I guess now is as good a time as any to go over this. Look closely at the code I posted:
SELECT * FROM csv.`/Volumes/catalog_name/schema_name/volume_name/data.csvIf you haven’t worked with MySQL or Databricks before, you might not know; I sure didn’t. These are not single quotes. These symboles: `, are called ‘backticks’.
If you’d like to take a simple udf for a spin, the one I used in my screenshots, ‘get_animal_by_letter’, is this:
CREATE OR REPLACE FUNCTION operations.orders.get_animal_by_letter(letter STRING)
RETURNS STRING
RETURN CASE UPPER(letter)
WHEN 'A' THEN 'Antelope'
WHEN 'B' THEN 'Bear'
WHEN 'C' THEN 'Cat'
WHEN 'D' THEN 'Dog'
WHEN 'E' THEN 'Elephant'
WHEN 'F' THEN 'Fox'
WHEN 'G' THEN 'Giraffe'
WHEN 'H' THEN 'Horse'
WHEN 'I' THEN 'Iguana'
WHEN 'J' THEN 'Jaguar'
WHEN 'K' THEN 'Kangaroo'
WHEN 'L' THEN 'Lion'
WHEN 'M' THEN 'Monkey'
WHEN 'N' THEN 'Newt'
WHEN 'O' THEN 'Owl'
WHEN 'P' THEN 'Penguin'
WHEN 'Q' THEN 'Quokka'
WHEN 'R' THEN 'Rabbit'
WHEN 'S' THEN 'Snake'
WHEN 'T' THEN 'Tiger'
WHEN 'U' THEN 'Urial'
WHEN 'V' THEN 'Vulture'
WHEN 'W' THEN 'Wolf'
WHEN 'X' THEN 'Xerus'
WHEN 'Y' THEN 'Yak'
WHEN 'Z' THEN 'Zebra'
ELSE 'Unknown'
END;
This function, when passed a capital English letter, will return one of the animals listed:
SELECT operations.orders.get_animal_by_letter("A")A fun project I hope to take for a spin someday is dumping a bunch of data into S3 and then downloading the Unity Catalog repo and trying to get my own copy of it working.
I have a subjective definition of the word ‘fun’.
Another term abused by Databricks, but I’ve already tuckered myself out over the topic in a different footnote. I will say - in Databricks Free Edition you only get one Workspace, which means you only get one metastore, and you have no way to create more. In the Databricks Commercial or Gov editions, there is an ‘Account Console’ which allows you to create multiple Workspaces and set up multiple metastores.
However, since we’re using Free Edition, and this blog is hoping to lean more towards using Databricks instead of administering Databricks, we’ll just leave it at that for now.
Why is it called ‘Delta Share’ instead of ‘Unity Catalog Share’ or ‘Metastore Share’? Essentially, when you write a table to a schema in Databricks, what you see is a table in the Unity Catalog, but what is actually stored on a disk somewhere is Parquet files tracked by a delta log. So, like, the data itself is written to Parquet files, this extra file called a ‘delta log’ keeps track of which data is in which file, and Unity Catalog interprets this to show you schemas and tables. These Parquet and delta log files are part of a data repository called Delta Lake. So Unity Catalog and Delta Lake work together:
Unity Catalog manages metadata, governance, and access
Delta handles storage, consistency, and updates.
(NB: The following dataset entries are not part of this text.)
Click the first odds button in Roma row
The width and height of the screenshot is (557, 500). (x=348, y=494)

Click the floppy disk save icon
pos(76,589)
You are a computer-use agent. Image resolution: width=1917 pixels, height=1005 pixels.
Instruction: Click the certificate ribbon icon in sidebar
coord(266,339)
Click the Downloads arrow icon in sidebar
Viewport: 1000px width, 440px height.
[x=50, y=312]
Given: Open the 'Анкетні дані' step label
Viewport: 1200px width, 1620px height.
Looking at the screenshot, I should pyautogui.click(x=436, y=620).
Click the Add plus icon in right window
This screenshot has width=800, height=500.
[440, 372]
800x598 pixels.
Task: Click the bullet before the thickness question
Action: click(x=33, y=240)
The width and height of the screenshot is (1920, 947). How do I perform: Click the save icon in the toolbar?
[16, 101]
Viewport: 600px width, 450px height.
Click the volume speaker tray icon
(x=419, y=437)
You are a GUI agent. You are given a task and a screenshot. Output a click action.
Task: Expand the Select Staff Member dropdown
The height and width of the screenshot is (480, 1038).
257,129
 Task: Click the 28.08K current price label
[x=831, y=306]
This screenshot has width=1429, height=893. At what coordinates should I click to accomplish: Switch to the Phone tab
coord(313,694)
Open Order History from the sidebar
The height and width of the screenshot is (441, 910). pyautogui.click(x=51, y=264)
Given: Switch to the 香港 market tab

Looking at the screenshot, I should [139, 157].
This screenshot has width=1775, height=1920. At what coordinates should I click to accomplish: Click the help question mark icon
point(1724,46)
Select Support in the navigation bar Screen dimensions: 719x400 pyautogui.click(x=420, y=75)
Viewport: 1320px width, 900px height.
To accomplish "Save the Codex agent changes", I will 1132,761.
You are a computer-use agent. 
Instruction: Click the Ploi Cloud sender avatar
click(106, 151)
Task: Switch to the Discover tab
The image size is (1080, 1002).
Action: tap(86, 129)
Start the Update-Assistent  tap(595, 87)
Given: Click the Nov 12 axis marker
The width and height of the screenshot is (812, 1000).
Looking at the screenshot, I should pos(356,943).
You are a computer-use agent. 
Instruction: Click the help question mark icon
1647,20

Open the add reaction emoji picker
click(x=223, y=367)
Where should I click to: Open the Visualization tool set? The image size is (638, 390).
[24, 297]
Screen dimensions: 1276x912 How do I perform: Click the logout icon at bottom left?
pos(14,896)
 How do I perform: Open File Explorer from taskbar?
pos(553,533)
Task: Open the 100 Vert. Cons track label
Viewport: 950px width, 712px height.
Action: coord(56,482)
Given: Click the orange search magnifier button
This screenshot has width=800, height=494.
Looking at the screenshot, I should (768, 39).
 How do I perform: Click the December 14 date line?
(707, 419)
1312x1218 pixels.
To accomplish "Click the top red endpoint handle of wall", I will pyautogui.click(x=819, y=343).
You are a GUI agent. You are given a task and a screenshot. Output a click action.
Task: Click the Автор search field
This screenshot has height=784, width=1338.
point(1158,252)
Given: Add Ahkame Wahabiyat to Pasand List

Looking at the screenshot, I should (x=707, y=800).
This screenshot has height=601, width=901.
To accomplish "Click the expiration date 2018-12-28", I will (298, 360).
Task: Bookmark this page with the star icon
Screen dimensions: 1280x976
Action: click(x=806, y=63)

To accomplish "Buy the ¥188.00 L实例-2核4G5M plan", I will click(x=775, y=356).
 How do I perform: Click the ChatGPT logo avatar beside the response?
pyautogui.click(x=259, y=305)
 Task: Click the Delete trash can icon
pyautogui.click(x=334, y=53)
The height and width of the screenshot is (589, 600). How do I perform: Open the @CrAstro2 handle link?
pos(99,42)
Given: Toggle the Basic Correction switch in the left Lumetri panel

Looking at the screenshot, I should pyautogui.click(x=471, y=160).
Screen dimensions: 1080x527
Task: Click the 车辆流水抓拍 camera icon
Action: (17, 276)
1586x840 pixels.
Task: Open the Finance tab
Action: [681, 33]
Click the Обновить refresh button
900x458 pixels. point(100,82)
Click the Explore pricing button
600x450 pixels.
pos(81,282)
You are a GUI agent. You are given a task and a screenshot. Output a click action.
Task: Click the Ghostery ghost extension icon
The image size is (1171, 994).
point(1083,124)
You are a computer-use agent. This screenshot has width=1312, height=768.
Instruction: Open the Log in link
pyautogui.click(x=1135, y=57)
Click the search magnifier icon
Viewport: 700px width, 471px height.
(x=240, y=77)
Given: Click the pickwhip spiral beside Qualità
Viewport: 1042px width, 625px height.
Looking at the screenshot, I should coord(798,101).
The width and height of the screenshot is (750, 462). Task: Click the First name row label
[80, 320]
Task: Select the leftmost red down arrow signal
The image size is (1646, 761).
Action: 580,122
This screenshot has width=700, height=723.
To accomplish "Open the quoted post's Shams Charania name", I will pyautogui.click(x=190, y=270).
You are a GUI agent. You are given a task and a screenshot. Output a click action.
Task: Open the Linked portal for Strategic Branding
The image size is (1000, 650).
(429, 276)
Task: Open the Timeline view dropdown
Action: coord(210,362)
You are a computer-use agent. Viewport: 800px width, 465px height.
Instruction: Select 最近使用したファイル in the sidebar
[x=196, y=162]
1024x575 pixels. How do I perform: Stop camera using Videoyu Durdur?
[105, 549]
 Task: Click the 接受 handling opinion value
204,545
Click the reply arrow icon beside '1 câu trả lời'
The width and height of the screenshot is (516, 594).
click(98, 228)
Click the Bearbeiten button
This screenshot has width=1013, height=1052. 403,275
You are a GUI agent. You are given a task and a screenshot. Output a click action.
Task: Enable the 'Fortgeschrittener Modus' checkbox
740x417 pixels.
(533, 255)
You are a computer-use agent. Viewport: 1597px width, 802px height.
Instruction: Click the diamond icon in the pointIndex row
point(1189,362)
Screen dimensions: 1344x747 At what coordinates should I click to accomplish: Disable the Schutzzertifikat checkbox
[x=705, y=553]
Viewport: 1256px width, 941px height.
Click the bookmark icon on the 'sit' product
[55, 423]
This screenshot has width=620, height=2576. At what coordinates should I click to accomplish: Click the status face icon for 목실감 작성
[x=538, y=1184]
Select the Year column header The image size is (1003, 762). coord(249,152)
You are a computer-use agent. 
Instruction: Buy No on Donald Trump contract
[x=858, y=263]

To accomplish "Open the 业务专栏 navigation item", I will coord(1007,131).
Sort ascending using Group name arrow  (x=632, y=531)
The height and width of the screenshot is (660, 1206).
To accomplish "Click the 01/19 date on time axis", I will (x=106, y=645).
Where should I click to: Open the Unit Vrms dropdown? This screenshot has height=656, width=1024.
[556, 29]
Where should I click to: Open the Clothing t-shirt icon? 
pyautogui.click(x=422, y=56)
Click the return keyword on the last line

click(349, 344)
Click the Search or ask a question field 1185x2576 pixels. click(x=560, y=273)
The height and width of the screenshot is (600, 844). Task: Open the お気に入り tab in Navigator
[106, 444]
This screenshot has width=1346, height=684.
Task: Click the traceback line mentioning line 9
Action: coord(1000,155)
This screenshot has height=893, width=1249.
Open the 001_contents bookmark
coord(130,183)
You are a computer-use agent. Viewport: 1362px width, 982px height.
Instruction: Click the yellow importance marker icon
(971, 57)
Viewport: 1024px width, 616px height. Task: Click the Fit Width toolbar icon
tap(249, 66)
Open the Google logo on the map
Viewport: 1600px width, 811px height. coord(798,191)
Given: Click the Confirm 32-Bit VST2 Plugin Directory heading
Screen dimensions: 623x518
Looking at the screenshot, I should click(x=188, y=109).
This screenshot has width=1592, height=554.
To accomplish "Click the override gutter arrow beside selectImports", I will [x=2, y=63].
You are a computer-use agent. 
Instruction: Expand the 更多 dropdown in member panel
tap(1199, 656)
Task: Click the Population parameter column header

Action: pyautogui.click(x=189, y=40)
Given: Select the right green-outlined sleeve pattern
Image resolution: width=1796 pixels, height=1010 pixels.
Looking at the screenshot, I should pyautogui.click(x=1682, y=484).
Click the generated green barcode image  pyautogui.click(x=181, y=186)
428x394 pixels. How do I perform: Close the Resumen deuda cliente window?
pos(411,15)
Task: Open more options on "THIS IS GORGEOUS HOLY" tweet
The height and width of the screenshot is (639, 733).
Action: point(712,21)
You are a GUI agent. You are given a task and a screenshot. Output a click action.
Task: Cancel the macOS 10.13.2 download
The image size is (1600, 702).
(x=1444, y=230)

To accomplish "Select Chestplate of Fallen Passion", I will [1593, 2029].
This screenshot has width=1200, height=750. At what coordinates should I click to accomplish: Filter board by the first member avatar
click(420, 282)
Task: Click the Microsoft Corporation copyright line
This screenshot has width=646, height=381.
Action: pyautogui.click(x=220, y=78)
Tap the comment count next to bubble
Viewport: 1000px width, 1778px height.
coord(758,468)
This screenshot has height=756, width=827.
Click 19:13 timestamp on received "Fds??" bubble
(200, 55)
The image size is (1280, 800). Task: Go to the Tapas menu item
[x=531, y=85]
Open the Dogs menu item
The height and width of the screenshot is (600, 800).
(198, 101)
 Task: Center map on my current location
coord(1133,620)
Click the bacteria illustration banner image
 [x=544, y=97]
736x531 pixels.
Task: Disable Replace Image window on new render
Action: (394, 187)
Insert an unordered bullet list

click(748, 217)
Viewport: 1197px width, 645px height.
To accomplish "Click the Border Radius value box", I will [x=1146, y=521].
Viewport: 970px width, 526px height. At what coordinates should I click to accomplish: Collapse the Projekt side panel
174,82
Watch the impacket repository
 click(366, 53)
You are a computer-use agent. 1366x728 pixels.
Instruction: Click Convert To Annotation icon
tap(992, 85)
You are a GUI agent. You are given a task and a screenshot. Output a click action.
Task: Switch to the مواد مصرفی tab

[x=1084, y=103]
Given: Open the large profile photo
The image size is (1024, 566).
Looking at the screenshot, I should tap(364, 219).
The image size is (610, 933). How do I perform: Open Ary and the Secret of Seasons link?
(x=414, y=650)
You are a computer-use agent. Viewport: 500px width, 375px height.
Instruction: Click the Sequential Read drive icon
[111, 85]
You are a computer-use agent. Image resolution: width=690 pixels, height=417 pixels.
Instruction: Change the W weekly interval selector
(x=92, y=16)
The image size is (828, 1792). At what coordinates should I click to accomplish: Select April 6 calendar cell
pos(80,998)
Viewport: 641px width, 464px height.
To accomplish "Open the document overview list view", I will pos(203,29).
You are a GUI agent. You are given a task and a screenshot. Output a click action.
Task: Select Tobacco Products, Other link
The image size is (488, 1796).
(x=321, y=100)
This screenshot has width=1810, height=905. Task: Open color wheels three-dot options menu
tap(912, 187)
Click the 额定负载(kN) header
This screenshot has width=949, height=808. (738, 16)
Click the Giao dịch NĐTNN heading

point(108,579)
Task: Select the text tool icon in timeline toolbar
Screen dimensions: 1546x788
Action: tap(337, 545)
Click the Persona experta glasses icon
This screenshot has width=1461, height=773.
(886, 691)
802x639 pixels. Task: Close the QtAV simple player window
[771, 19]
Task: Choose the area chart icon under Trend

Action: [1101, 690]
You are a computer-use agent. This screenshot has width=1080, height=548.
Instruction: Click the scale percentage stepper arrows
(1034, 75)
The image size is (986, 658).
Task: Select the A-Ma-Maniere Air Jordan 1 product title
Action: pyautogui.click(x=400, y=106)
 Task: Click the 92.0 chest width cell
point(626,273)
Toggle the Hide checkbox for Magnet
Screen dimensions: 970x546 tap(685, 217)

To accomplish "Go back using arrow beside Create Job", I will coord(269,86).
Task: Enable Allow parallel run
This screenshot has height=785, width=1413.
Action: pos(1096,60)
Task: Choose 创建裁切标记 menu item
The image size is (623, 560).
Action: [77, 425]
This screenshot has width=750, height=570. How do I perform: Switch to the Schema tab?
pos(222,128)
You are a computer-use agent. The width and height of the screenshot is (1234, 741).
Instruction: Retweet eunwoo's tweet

When, in Unity Catalog, you actually determine which catalogs, schemas, and tables you want to share with another Databricks customer, what they see looks like the same Unity Catalog catalogs, schemas, and tables…but they’re actually accessing the data from your Delta Lake. Hence, ‘Delta Share’.”
(Okay, so, that last sentence was a bit simplified - when you set up a Delta Share, your partners aren’t actually accessing data from your Delta Lake. That would be a crazy security concern. Instead, there’s a protocol called Delta Sharing, and Databricks themselves have explained it in plainspeak right here.)